-- start --
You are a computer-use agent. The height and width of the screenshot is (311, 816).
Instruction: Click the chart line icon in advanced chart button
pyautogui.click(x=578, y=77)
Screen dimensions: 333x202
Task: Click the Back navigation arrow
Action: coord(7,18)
-- end --
* Stated problem
Copy out every one of the records above, line by line, with no changes.

* Expected answer
You are a computer-use agent. The height and width of the screenshot is (311, 816).
Instruction: Click the chart line icon in advanced chart button
pyautogui.click(x=578, y=77)
Screen dimensions: 333x202
Task: Click the Back navigation arrow
Action: coord(7,18)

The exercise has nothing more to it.